» **Exercise instructions**:
A - In the text on logical conditions and matrices, what does typing "help ops" list?
B - Print the part of the text on logical conditions and matrices starting at "I can also create" and ending at "(that is, [7 8]).".
C - Rewrite the paragraph of the text on logical conditions and matrices that begins "and I refer to a(a>3)" as a short bulleted list, keeping its main facts.

Logical Conditions and Matrices

Logical Conditions and Matrices Matlab has an interesting way of using logic to choosing elements of matrices. If I have a matrix

a = [ 1 2 3 4 5 6]

and I refer to a(a>3) I will get only the elements of a where a is greater than 3. You can combine these logical statements. Typing "help ops" will list all of the logical functions and operators you can use for this.

I can also create a second matrix the same size as a: b = [7 8 9 10 11 12]

and then referring to b(a<3) will give the elements of b which correspond to where a is less than 3 (that is, [7 8]).

» **Dataset extract**:

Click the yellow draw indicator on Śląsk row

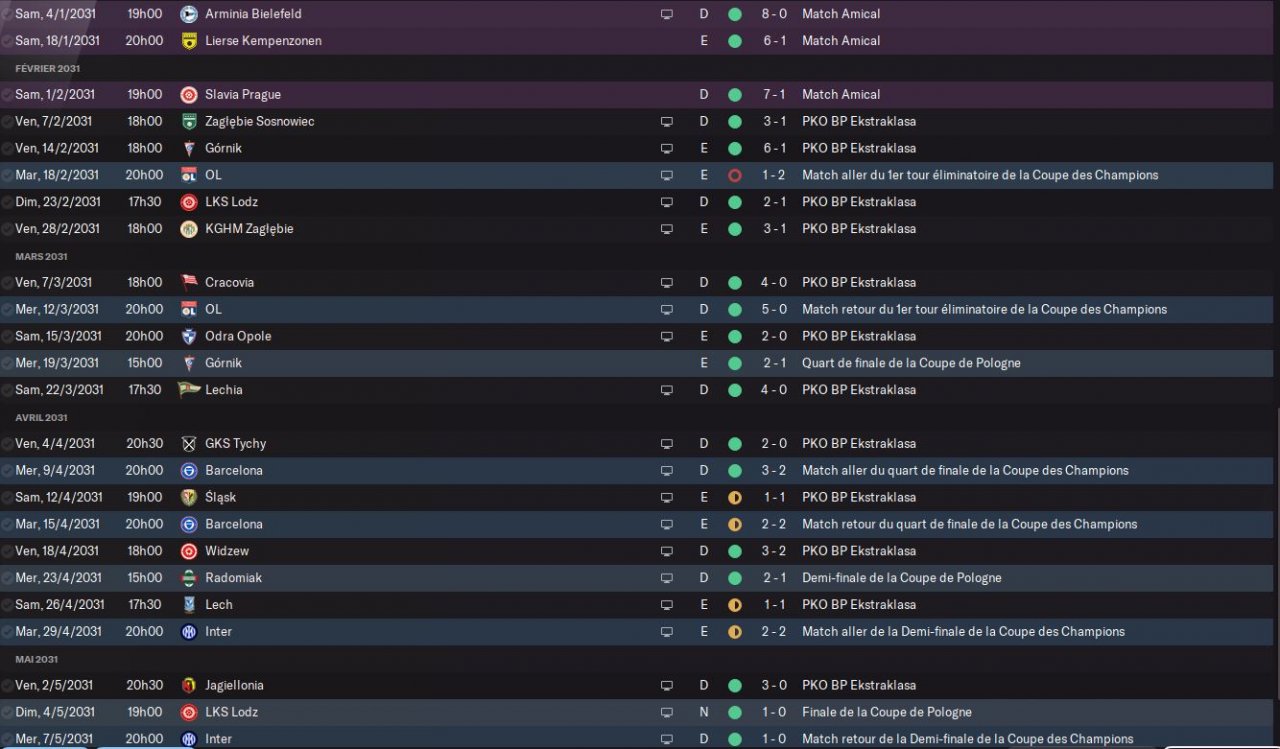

» **Written answers**:
A - All of the logical functions and operators you can use for choosing matrix elements with logic.

B -
I can also create a second matrix the same size as a: b = [7 8 9 10 11 12]

and then referring to b(a<3) will give the elements of b which correspond to where a is less than 3 (that is, [7 8]).

C -
- Referring to a(a>3) gives only the elements of a that are greater than 3.
- These logical statements can be combined.
- Typing "help ops" lists all the logical functions and operators available for this.